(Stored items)
☆ ☆ ☆

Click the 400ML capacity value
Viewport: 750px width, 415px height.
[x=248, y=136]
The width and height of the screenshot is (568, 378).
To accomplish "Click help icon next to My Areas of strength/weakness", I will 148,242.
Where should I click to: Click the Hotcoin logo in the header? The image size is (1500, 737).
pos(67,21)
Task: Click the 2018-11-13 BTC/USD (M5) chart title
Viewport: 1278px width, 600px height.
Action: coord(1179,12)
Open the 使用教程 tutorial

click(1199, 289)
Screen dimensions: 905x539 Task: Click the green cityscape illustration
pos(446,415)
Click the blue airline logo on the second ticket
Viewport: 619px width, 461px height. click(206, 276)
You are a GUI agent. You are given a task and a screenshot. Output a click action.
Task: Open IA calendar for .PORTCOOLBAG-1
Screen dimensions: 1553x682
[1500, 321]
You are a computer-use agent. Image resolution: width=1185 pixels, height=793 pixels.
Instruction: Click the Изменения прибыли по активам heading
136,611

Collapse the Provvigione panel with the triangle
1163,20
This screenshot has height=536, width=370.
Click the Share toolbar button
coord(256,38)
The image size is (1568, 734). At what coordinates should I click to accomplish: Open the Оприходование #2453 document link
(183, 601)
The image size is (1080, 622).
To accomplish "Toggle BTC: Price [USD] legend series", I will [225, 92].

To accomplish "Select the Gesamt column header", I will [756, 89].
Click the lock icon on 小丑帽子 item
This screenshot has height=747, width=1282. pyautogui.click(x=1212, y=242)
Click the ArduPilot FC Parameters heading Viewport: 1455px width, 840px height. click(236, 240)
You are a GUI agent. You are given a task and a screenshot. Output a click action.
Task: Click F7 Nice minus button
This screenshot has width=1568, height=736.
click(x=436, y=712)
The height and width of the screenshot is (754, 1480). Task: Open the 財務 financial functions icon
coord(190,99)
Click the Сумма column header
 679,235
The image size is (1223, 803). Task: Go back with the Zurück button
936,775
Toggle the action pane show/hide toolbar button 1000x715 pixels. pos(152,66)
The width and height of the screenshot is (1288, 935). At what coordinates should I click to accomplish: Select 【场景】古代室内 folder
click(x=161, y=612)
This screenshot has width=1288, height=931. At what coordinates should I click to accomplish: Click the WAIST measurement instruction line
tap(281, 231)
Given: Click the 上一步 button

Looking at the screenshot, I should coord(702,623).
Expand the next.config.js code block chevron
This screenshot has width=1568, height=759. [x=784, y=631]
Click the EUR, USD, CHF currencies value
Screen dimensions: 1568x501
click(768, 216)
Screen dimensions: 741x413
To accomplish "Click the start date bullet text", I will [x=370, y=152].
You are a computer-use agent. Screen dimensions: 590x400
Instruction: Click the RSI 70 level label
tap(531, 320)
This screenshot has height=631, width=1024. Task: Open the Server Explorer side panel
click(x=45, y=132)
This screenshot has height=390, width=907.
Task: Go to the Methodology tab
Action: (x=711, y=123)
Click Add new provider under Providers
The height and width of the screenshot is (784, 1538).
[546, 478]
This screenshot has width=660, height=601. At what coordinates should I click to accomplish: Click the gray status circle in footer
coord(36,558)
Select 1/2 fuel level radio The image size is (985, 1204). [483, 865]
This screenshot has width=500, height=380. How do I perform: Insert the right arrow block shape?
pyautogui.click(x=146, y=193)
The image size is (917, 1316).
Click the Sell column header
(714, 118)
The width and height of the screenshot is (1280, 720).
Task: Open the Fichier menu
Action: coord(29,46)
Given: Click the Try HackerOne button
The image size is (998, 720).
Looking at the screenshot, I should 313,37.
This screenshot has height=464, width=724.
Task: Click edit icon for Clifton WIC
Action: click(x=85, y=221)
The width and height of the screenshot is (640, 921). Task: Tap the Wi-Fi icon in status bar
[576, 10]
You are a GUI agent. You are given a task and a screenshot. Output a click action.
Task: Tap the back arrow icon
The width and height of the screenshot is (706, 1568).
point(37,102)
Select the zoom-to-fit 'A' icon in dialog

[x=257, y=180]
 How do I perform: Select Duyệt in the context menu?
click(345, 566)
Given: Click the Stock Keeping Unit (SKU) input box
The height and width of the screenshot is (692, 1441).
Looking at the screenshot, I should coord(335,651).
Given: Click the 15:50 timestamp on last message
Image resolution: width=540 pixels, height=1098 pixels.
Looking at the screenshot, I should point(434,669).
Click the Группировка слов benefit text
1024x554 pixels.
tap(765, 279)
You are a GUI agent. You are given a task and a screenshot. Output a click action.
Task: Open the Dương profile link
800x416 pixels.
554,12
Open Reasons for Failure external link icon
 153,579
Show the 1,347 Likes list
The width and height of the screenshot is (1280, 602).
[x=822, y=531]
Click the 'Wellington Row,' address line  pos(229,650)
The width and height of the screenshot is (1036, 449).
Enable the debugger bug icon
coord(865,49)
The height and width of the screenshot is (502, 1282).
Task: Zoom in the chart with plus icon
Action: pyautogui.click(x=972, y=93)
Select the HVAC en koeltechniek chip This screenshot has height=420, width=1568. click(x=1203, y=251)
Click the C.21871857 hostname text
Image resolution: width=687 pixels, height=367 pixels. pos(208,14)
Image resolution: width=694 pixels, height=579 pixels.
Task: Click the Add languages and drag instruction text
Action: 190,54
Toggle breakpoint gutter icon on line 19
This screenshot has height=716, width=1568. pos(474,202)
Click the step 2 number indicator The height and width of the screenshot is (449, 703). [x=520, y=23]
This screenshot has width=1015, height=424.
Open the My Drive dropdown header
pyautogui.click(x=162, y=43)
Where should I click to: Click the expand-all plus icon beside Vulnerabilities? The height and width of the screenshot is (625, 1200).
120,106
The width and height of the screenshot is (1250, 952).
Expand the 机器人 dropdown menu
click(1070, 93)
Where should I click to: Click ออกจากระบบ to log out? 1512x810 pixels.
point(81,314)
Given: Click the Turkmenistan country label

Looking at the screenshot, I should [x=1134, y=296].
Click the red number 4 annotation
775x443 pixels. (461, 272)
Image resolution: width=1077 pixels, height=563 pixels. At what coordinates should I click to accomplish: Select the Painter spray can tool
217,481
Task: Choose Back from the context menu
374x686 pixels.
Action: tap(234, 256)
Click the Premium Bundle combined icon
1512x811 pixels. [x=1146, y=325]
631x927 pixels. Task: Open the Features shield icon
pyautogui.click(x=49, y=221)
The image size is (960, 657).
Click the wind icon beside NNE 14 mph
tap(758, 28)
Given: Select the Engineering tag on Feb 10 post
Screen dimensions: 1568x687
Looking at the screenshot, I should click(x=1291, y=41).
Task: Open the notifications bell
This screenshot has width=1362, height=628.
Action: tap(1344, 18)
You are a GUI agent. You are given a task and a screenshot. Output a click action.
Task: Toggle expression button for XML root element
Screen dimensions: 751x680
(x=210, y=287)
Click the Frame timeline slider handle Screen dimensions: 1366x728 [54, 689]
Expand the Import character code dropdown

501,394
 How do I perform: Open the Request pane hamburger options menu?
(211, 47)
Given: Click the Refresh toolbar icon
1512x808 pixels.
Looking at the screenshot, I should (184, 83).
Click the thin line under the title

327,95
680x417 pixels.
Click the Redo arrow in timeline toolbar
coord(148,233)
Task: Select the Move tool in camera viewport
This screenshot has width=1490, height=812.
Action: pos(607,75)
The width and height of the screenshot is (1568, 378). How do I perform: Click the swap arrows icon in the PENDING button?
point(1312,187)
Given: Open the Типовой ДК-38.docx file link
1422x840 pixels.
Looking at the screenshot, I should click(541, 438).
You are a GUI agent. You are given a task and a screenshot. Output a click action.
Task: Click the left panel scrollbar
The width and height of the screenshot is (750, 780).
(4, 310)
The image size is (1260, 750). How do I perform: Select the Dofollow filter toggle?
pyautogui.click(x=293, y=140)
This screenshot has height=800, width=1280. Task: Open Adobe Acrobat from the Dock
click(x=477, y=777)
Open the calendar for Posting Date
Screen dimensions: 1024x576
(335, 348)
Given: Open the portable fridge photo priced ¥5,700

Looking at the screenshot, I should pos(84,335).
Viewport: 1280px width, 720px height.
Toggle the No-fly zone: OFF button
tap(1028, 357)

☆ ☆ ☆

YOUR GOAL: Locate the line with "How do I perform: Open" in the entries above; extract it and every line after it, verbatim.

OUTPUT OF THE EXERCISE:
 How do I perform: Open the Request pane hamburger options menu?
(211, 47)
Given: Click the Refresh toolbar icon
1512x808 pixels.
Looking at the screenshot, I should (184, 83).
Click the thin line under the title

327,95
680x417 pixels.
Click the Redo arrow in timeline toolbar
coord(148,233)
Task: Select the Move tool in camera viewport
This screenshot has width=1490, height=812.
Action: pos(607,75)
The width and height of the screenshot is (1568, 378). How do I perform: Click the swap arrows icon in the PENDING button?
point(1312,187)
Given: Open the Типовой ДК-38.docx file link
1422x840 pixels.
Looking at the screenshot, I should click(541, 438).
You are a GUI agent. You are given a task and a screenshot. Output a click action.
Task: Click the left panel scrollbar
The width and height of the screenshot is (750, 780).
(4, 310)
The image size is (1260, 750). How do I perform: Select the Dofollow filter toggle?
pyautogui.click(x=293, y=140)
This screenshot has height=800, width=1280. Task: Open Adobe Acrobat from the Dock
click(x=477, y=777)
Open the calendar for Posting Date
Screen dimensions: 1024x576
(335, 348)
Given: Open the portable fridge photo priced ¥5,700

Looking at the screenshot, I should pos(84,335).
Viewport: 1280px width, 720px height.
Toggle the No-fly zone: OFF button
tap(1028, 357)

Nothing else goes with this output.